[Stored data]
--------------------------------
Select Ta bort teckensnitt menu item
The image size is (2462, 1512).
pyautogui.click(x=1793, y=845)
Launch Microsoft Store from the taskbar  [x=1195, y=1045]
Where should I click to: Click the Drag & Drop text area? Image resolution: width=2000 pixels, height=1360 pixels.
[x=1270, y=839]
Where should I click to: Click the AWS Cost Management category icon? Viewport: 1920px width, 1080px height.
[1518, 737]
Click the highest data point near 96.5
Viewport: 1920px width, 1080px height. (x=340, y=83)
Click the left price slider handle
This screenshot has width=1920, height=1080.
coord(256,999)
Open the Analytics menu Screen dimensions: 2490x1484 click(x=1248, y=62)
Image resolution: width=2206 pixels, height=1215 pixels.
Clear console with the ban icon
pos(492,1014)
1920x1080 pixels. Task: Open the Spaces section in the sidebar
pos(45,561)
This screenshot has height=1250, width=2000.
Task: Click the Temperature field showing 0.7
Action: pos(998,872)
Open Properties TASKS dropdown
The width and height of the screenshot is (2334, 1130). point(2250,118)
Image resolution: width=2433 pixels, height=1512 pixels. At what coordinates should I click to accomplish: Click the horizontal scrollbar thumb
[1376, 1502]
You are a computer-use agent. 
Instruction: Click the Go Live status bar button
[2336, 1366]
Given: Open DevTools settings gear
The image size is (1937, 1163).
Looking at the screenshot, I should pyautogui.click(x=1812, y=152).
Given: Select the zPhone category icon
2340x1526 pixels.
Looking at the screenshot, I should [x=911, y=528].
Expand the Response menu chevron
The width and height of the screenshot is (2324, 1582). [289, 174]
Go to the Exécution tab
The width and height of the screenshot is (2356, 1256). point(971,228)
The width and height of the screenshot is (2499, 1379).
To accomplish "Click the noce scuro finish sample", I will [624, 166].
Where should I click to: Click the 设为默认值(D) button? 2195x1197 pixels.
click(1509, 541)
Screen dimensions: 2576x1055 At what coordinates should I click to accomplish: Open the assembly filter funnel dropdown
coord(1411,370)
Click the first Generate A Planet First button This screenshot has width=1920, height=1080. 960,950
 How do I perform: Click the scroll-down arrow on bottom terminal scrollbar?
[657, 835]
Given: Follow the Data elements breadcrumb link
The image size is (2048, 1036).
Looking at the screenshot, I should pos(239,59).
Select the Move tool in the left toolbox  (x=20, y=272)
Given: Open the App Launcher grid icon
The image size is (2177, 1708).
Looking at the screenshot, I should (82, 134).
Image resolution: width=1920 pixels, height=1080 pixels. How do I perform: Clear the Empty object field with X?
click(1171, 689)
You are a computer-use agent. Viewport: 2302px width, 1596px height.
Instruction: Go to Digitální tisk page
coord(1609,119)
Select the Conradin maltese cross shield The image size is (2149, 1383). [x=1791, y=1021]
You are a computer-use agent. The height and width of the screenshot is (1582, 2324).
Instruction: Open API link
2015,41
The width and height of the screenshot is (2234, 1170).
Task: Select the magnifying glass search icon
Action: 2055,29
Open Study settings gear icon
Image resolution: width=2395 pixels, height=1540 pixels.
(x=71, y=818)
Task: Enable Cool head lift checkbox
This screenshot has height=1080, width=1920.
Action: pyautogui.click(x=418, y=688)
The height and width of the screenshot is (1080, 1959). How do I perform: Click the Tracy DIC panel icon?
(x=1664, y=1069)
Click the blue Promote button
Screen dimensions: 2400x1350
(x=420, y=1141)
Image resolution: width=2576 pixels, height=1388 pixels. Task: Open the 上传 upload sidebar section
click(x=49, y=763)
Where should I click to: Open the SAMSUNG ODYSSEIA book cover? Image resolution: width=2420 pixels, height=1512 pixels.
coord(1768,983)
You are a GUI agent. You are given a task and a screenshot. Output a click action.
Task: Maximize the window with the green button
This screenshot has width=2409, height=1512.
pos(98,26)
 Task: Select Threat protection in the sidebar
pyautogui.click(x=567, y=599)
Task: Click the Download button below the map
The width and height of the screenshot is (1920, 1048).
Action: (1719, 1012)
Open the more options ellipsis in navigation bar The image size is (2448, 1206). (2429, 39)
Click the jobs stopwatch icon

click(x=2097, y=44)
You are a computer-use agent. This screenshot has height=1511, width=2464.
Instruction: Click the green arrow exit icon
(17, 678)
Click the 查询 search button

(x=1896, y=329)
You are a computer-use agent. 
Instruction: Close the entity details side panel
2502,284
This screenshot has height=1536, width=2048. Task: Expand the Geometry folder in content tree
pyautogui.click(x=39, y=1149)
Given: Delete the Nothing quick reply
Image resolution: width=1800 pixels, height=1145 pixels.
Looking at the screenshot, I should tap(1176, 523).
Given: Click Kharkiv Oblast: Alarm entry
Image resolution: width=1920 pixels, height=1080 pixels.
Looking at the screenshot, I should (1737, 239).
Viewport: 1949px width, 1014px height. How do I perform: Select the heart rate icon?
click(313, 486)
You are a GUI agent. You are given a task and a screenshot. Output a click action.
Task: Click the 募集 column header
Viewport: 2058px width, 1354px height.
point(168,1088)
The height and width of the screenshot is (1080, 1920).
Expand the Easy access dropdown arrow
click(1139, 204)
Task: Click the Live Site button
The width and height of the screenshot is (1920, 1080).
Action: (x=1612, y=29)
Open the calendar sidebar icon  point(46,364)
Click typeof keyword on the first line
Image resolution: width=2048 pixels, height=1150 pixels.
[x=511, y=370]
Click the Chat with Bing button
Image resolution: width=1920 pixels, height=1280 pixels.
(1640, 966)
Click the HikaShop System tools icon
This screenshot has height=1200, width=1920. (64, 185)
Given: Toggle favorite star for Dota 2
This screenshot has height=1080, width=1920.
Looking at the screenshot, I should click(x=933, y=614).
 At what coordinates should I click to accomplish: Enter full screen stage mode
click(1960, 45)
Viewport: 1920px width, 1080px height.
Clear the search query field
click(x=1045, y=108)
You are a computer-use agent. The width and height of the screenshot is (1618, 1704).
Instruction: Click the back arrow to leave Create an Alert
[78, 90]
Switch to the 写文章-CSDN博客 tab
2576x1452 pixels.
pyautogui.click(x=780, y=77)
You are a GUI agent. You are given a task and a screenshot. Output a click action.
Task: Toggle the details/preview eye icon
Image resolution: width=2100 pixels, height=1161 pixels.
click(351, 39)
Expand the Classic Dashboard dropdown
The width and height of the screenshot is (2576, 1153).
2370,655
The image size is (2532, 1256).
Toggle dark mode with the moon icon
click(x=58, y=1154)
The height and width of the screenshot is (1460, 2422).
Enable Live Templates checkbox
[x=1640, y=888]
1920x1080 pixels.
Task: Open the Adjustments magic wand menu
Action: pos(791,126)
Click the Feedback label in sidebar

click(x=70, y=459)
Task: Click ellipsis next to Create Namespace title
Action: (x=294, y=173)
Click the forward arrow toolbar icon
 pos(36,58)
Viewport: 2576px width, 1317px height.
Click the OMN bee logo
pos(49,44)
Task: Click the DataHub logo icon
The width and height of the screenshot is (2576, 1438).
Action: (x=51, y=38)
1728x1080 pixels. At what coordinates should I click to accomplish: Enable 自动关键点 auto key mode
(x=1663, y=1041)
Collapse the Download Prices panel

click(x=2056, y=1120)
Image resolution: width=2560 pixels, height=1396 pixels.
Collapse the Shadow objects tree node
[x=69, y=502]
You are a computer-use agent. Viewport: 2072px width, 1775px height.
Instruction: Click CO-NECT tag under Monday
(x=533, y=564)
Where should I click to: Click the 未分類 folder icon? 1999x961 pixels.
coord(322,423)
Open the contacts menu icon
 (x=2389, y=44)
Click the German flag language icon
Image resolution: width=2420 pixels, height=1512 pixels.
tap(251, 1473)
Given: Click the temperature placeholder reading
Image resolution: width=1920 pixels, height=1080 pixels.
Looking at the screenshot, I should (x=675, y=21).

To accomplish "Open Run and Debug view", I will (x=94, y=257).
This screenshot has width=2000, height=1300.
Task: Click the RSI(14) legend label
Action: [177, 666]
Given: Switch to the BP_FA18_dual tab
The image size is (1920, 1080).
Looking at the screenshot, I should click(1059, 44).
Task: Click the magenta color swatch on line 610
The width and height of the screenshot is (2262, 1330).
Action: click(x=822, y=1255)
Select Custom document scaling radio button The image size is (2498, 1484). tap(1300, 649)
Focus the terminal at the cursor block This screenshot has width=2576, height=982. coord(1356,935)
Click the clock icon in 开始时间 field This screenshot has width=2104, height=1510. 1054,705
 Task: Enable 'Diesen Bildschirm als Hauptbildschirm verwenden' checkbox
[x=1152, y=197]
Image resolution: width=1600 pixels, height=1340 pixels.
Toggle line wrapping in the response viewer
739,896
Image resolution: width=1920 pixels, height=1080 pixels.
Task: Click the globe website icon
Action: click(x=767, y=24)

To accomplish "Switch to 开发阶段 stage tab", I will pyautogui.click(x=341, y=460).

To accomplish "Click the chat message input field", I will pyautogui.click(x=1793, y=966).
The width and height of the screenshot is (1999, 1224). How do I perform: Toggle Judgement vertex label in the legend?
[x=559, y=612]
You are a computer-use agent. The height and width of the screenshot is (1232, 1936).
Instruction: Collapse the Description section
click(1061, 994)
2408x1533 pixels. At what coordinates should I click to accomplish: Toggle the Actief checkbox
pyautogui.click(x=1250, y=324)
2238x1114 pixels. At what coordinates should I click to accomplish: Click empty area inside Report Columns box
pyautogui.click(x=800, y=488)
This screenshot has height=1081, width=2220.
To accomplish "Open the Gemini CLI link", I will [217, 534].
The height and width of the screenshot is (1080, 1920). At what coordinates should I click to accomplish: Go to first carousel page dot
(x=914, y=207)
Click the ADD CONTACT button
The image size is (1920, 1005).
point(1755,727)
--------------------------------
What is being asked:
Copy out only the lines of the records above from the one with "Click the HikaShop System tools icon" through the one with "Task: Click the DataHub logo icon", exactly as they stand, both included.

Exercise response:
Click the HikaShop System tools icon
This screenshot has height=1200, width=1920. (64, 185)
Given: Toggle favorite star for Dota 2
This screenshot has height=1080, width=1920.
Looking at the screenshot, I should click(x=933, y=614).
 At what coordinates should I click to accomplish: Enter full screen stage mode
click(1960, 45)
Viewport: 1920px width, 1080px height.
Clear the search query field
click(x=1045, y=108)
You are a computer-use agent. The width and height of the screenshot is (1618, 1704).
Instruction: Click the back arrow to leave Create an Alert
[78, 90]
Switch to the 写文章-CSDN博客 tab
2576x1452 pixels.
pyautogui.click(x=780, y=77)
You are a GUI agent. You are given a task and a screenshot. Output a click action.
Task: Toggle the details/preview eye icon
Image resolution: width=2100 pixels, height=1161 pixels.
click(351, 39)
Expand the Classic Dashboard dropdown
The width and height of the screenshot is (2576, 1153).
2370,655
The image size is (2532, 1256).
Toggle dark mode with the moon icon
click(x=58, y=1154)
The height and width of the screenshot is (1460, 2422).
Enable Live Templates checkbox
[x=1640, y=888]
1920x1080 pixels.
Task: Open the Adjustments magic wand menu
Action: pos(791,126)
Click the Feedback label in sidebar

click(x=70, y=459)
Task: Click ellipsis next to Create Namespace title
Action: (x=294, y=173)
Click the forward arrow toolbar icon
 pos(36,58)
Viewport: 2576px width, 1317px height.
Click the OMN bee logo
pos(49,44)
Task: Click the DataHub logo icon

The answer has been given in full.